Она запнулась и с таинственным видом замотала головой – как раз вовремя, потому что Барбан встал и сказал ей вежливо, но твердо:

– Я бы вам не советовал делать замечания о том, что происходит в этом доме.

VIII

Вайолет натужно, с шумом перевела дух и постаралась придать своему лицу более спокойное выражение.

Вернулся наконец Дик; с безошибочным чутьем он вклинился между Барбаном и супругами Маккиско и завел с Маккиско литературный разговор с позиций любознательного невежды, чем подарил собеседнику миг вожделенного чувства превосходства. Остальных он попросил перенести лампы в дом – кто ж откажется от удовольствия шествовать с лампой в руках по темному саду, да еще сознавая, что делает дело? Розмэри тоже несла одну из ламп, терпеливо отвечая Ройялу Дамфри на бесконечные расспросы о Голливуде.

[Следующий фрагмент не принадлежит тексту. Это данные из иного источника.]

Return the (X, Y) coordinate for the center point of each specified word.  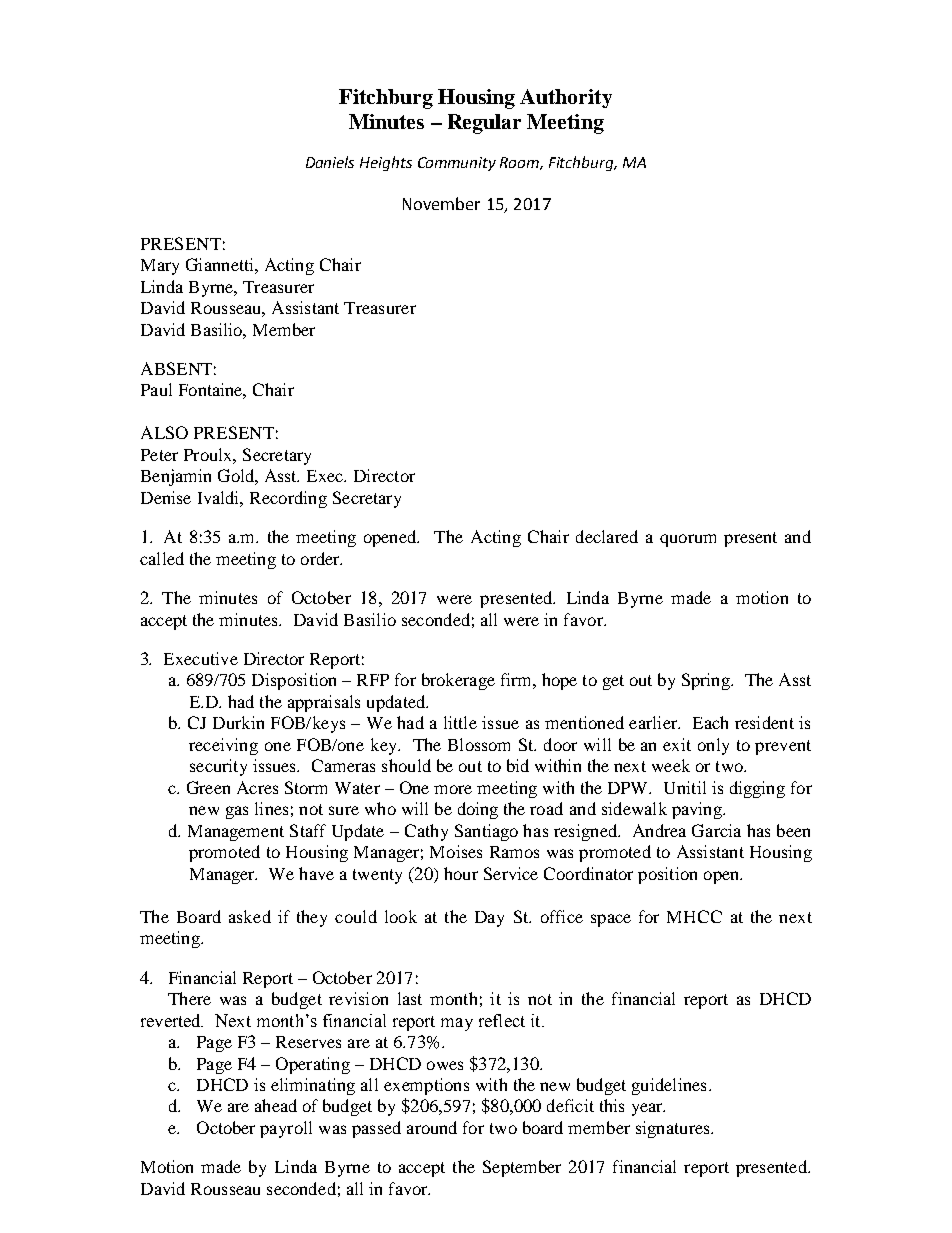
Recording (288, 499)
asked (250, 916)
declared (607, 536)
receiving (223, 746)
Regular (484, 124)
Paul (156, 389)
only (713, 746)
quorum (688, 540)
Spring (707, 681)
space (611, 920)
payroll (286, 1129)
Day (489, 919)
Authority (566, 98)
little (460, 722)
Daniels (330, 162)
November (441, 203)
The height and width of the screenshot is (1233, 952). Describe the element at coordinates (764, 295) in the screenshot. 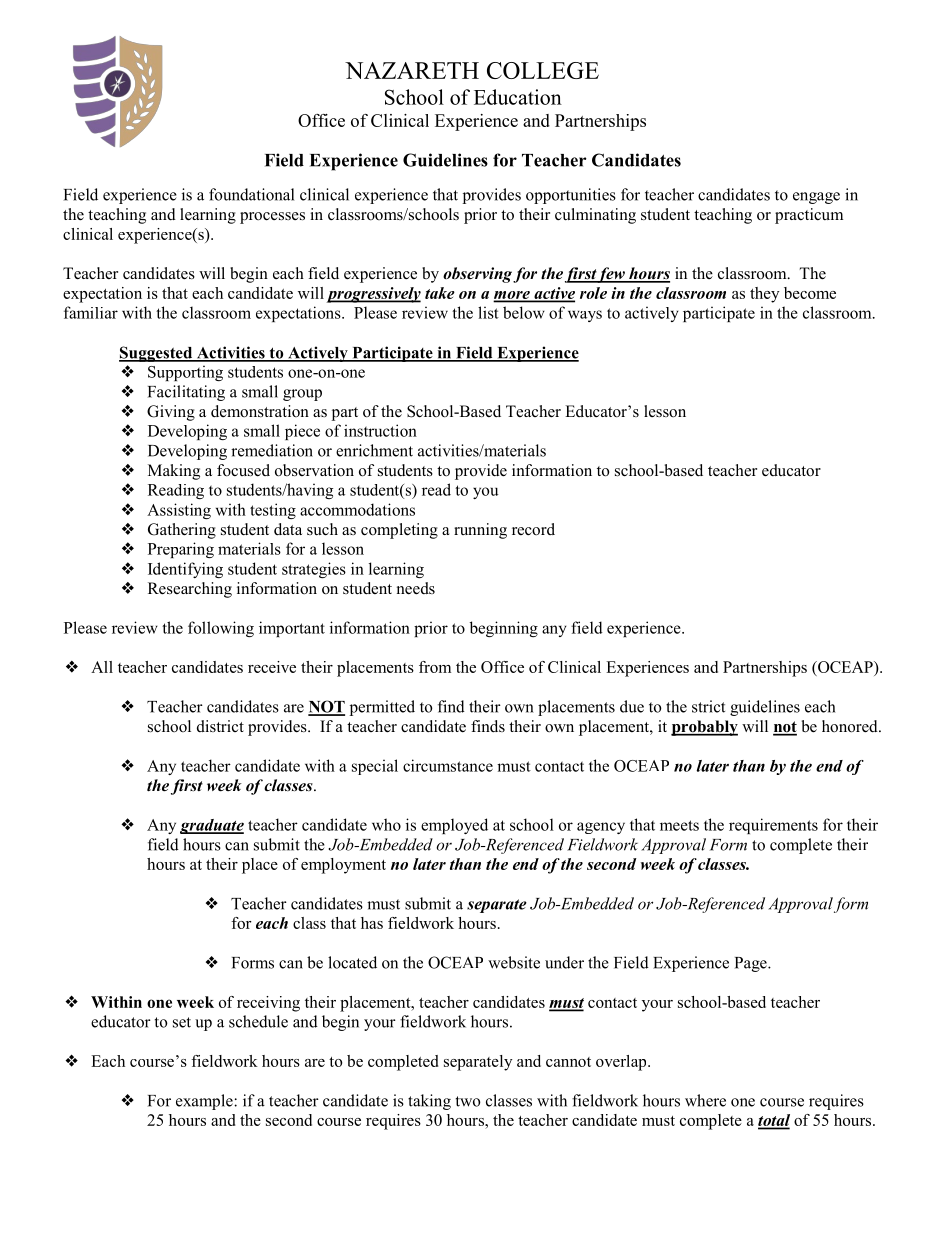

I see `they` at that location.
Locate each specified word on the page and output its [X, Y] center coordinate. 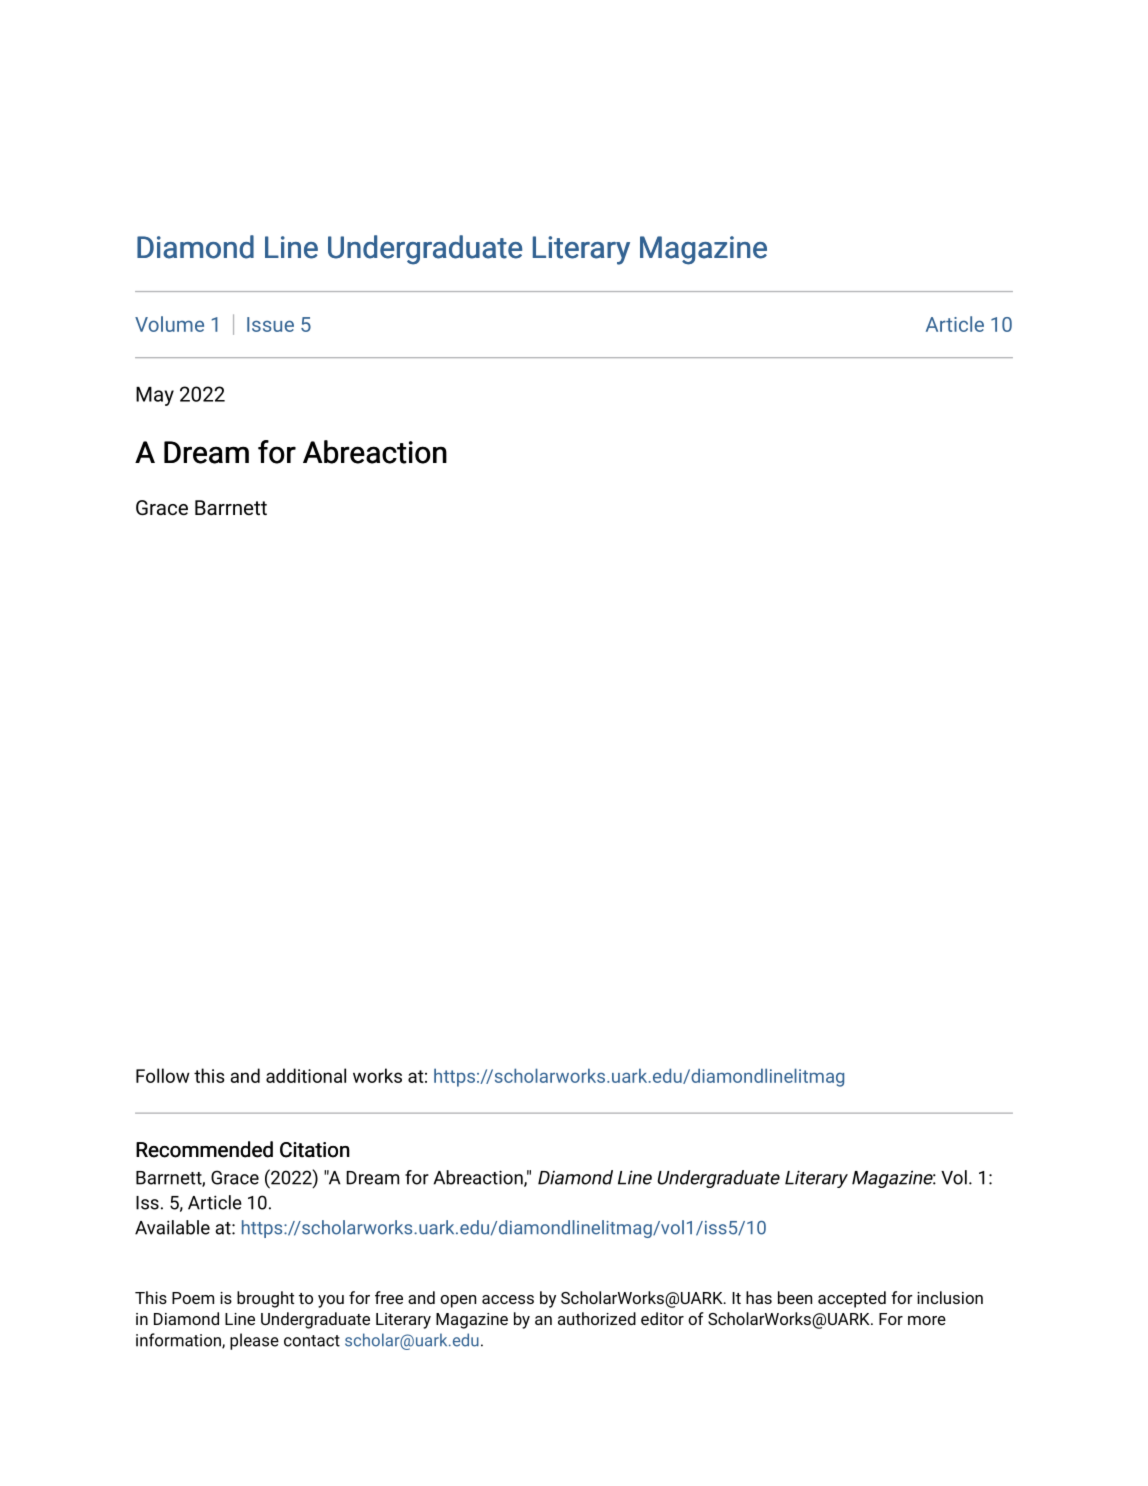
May [155, 396]
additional [306, 1075]
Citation [315, 1150]
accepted [852, 1299]
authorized [597, 1318]
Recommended [204, 1149]
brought [265, 1299]
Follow [163, 1075]
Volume [169, 324]
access [508, 1299]
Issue [270, 324]
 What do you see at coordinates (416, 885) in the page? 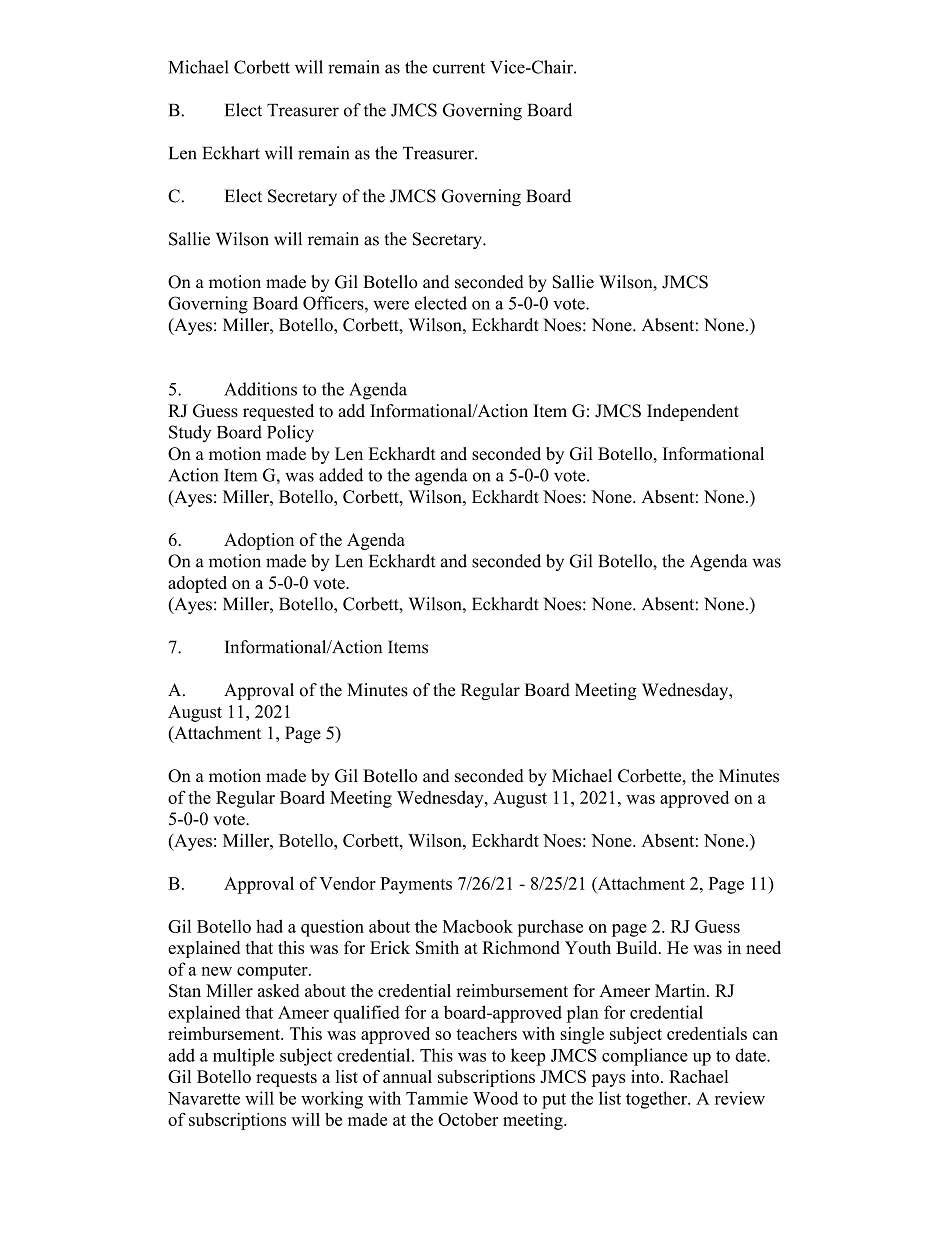
I see `Payments` at bounding box center [416, 885].
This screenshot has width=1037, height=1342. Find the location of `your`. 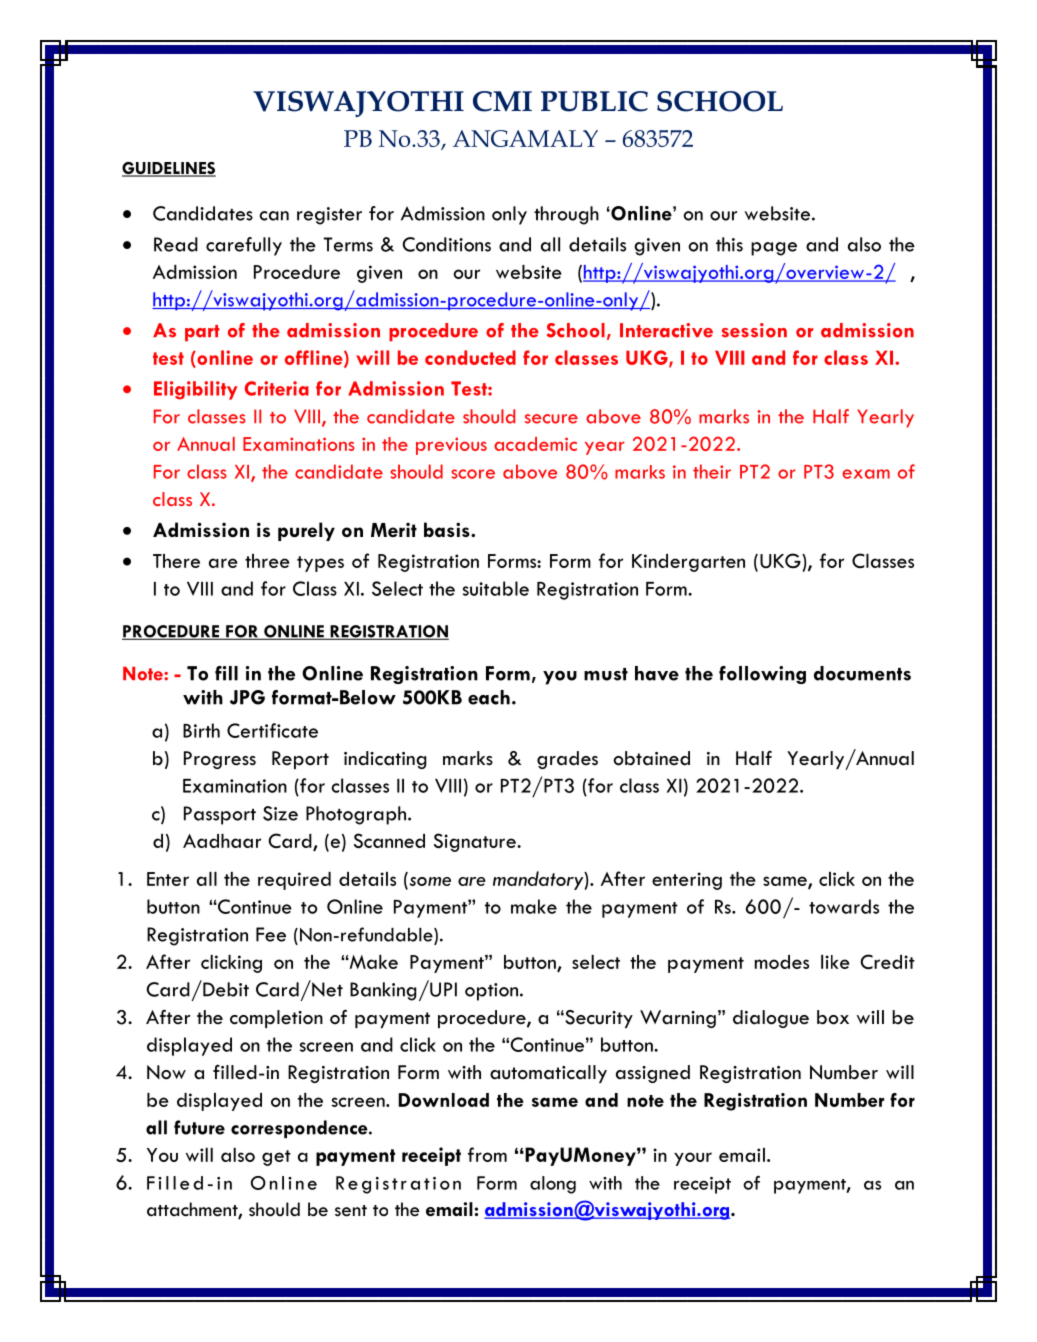

your is located at coordinates (693, 1159).
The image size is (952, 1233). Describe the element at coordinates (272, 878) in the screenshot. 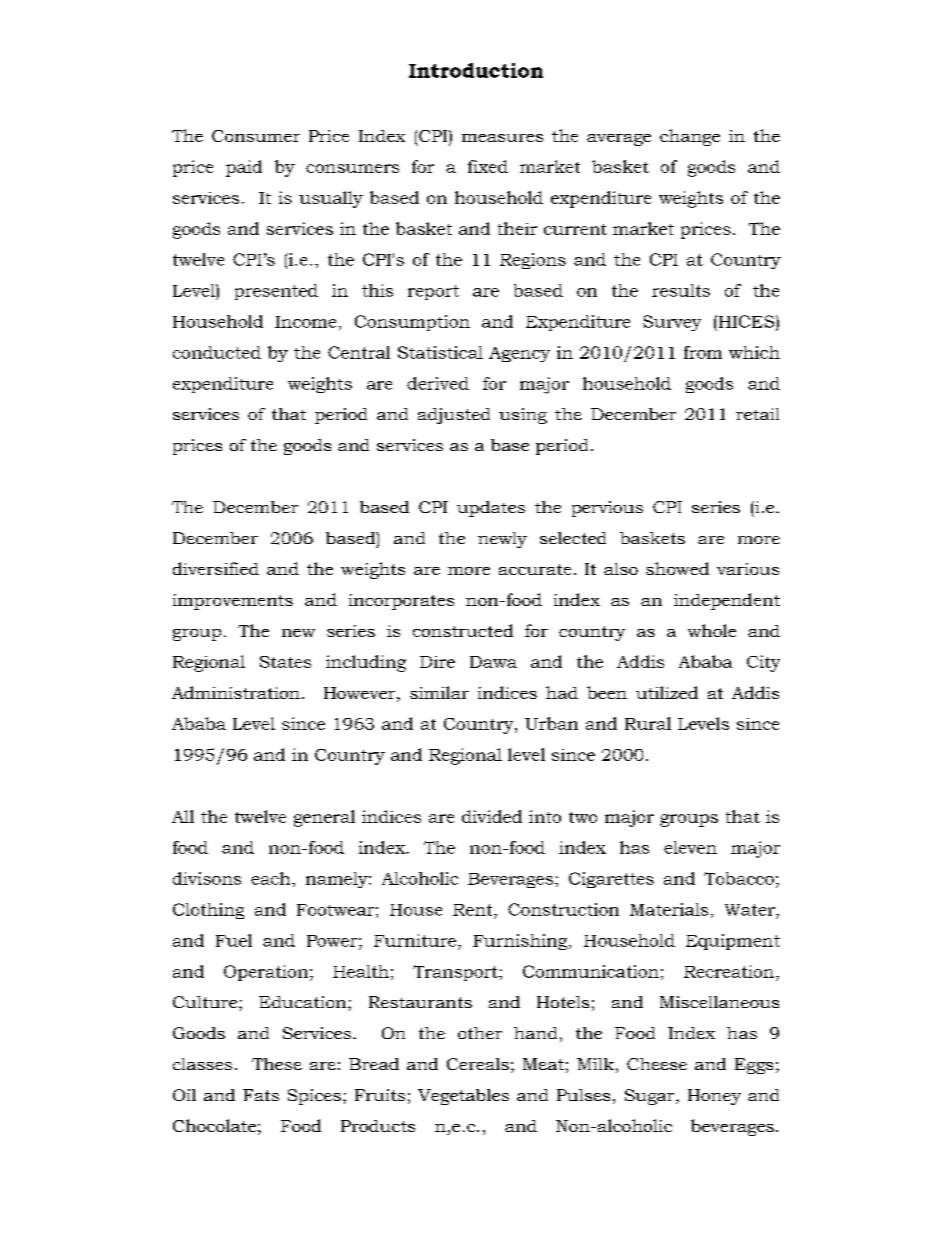

I see `each` at that location.
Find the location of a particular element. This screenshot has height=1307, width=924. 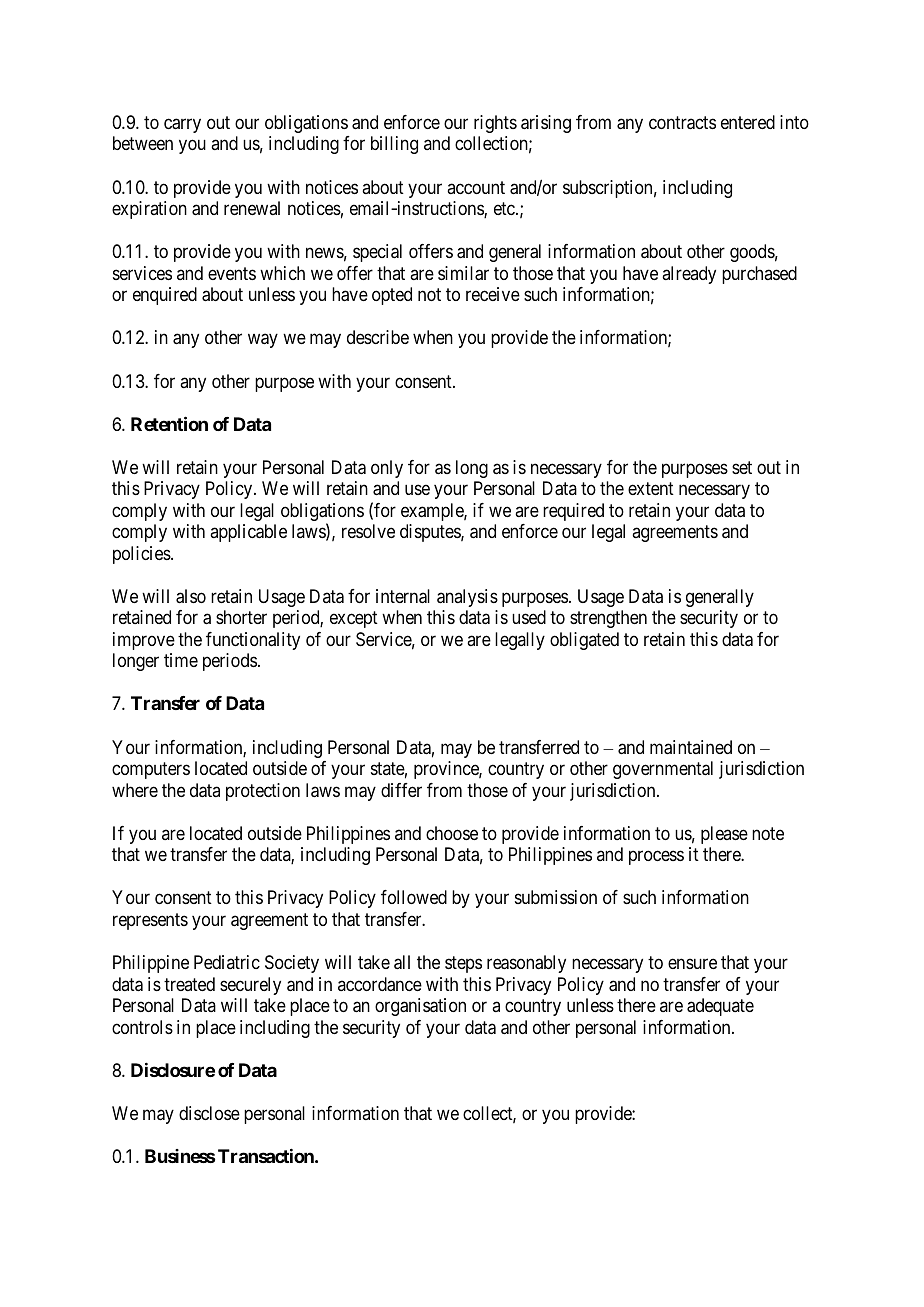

«Теперь-то уж я заслужила право побыть с ним наедине, – думала она. – И он сам не может не понимать этого, ведь он живет по тем же законам, по которым мама учила жить меня».

Розмэри не ошиблась – скоро он нашел случай ускользнуть с ней вдвоем от общества на террасе, и сразу же их повлекло вниз, к обрыву над морем, куда вели не столько ступени, сколько крутые и неровные уступы, и Розмэри одолевала их то с усилием, то словно летя. Стоя у парапета, они смотрели на Средиземное море. Запоздалый экскурсионный пароходик с острова Леранс парил в заливе, как воздушный шар на празднике Четвертого июля, оторвавшийся и улетевший в облака. Он парил среди чернеющих островков, мягко расталкивая темную воду.

– Мне понятно, отчего вы всегда с таким чувством говорите о своей матери, – сказал Дик. – Ее отношение к вам просто удивительно. В Америке редко встретишь таких умных матерей.